Je viens d'avaler ce livre, très facile à lire, que je pense essentiel pour qui rêve d'une révolution sociétale. Bien souvent la peur de l'inconnu tétanise l'individu face au changement, ce qui le dissuade de réfléchir plus loin à des pistes qui lui rendraient cet inconnu palpable, et qui lui permettrait en premier lieu de rêver un peu, ce qui n'est pas rien, mais pourrait surtout un jour lui permettre de franchir le pas vers la construction d'un nouveau monde. En ce sens, il est très important et enrichissant de nous voir et de réfléchir ensemble, car rêver aujourd'hui, c'est construire demain.

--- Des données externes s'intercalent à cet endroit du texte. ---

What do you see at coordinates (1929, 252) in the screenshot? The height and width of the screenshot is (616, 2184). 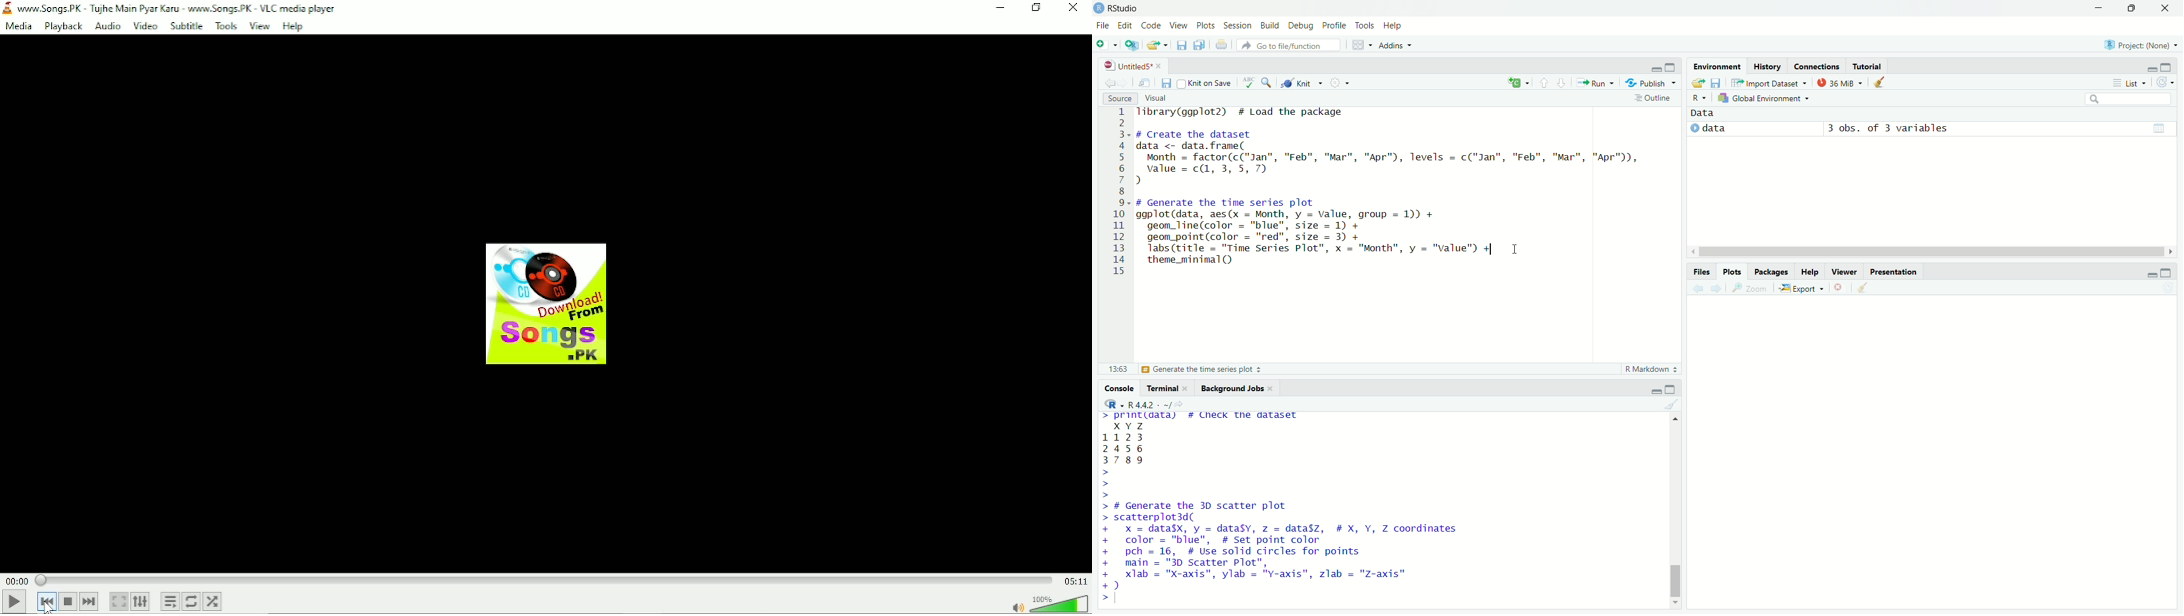 I see `scrollbar` at bounding box center [1929, 252].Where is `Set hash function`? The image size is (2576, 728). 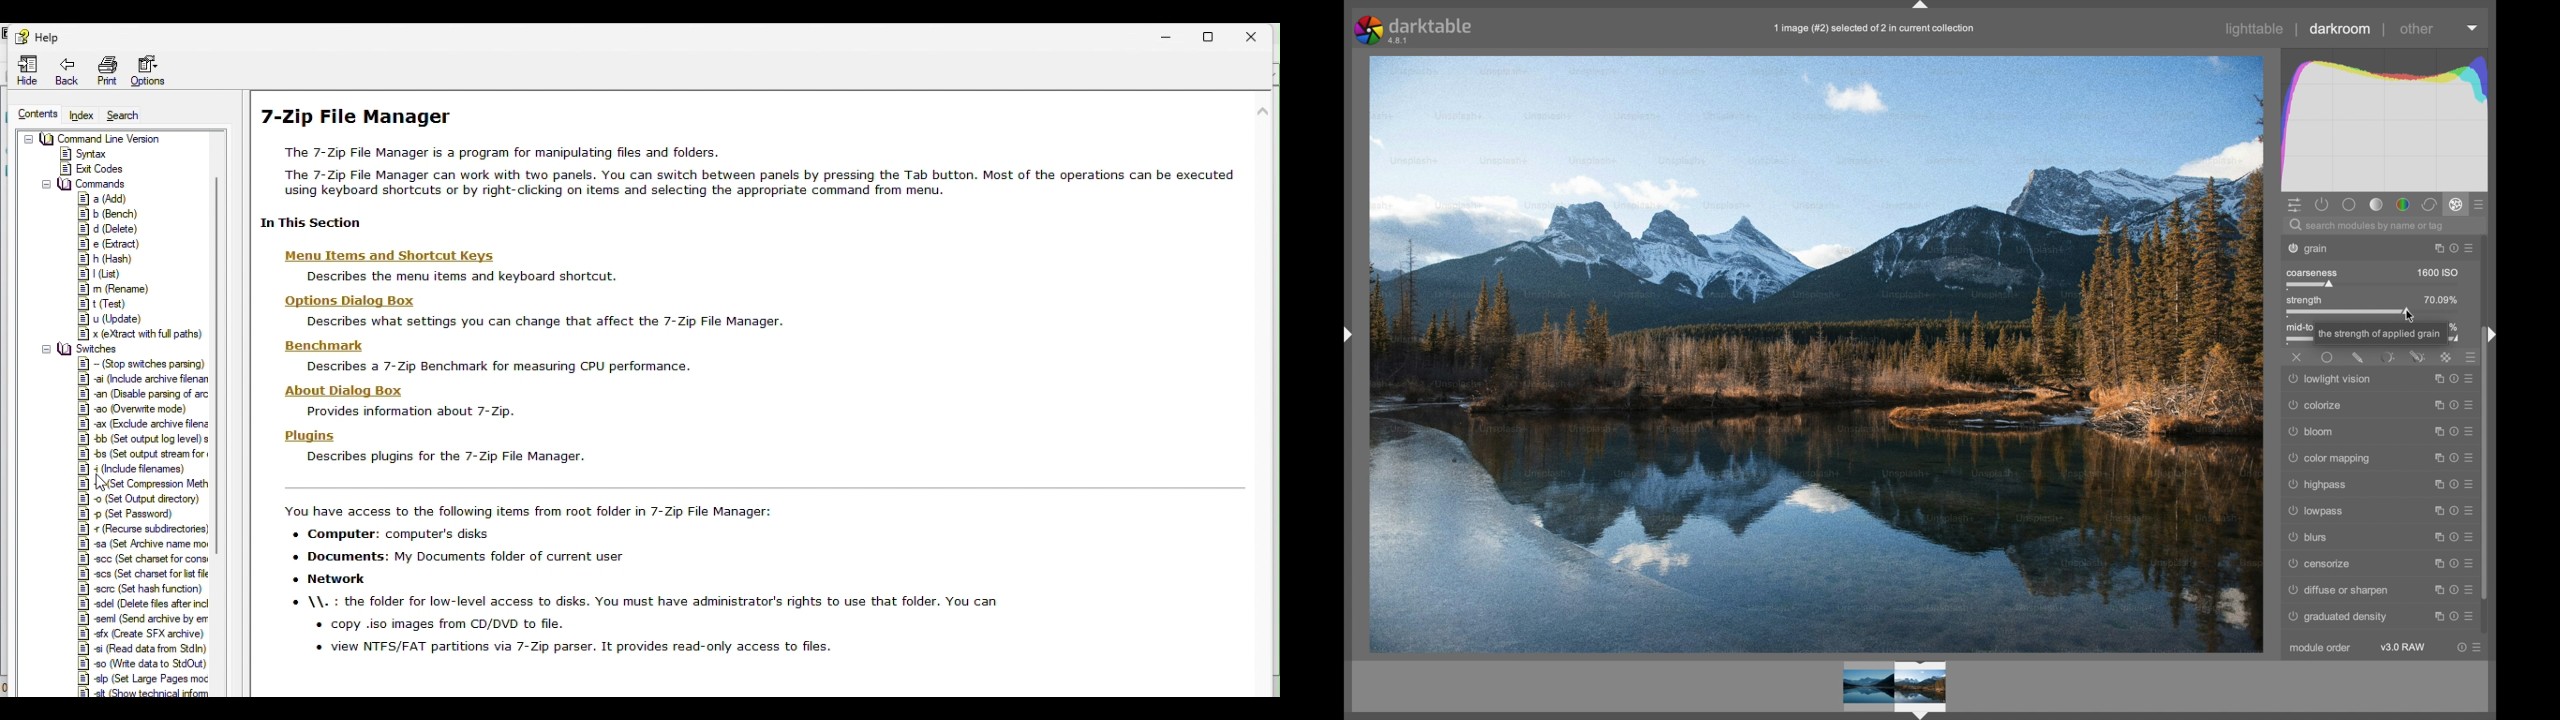 Set hash function is located at coordinates (142, 590).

Pour ma part, je suis persuadé depuis longtemps qu'une société sans valorisation : sans argent ni troc, une société d'accès comme elle est nommée ici, est la solution d'avenir. Ce livre nous en fait la démonstration la plus détaillée que j'aie lu jusque là, ponctuée de quelques failles qui pourraient la faire vaciller, allant en ce sens plus loin que mes propres réflexions jusqu'alors. Bien sûr, il faudrait prospecter encore bien plus en avant, évaluer bien d'autres choses qui pourraient subsister et mettre en danger un monde a-monétique, mais si elles ne sont pas abordées ici, c'est sûrement que ça nous rendrait la lecture longue et fastidieuse, alors que le choix de l'auteur est d'avoir fait de ce livre un roman. Un roman d'anticipation nous permettant de bien visualiser l'ensemble des aspects de cette nouvelle société désargentée, autant dans les manières de s'organiser, que dans la démonstration de tous les travers qui disparaitraient dés l'arrêt de la monétisation. L'auteur par contre reste dans un choix de société gouvernée et centralisée, ce qui me pose problème à moi l'anarchiste, qui n'aurai pas pris cette direction (sans jeu de mot) là, mais plutôt celle du communalisme. Malgré cela, alors qu'on sait pertinemment que la machine capitaliste est inarrêtable dans sa destruction de la vie sur la planète, l'auteur nous propose là une organisation cohérente qui nous promet un avenir merveilleux, émancipateur et écologiste.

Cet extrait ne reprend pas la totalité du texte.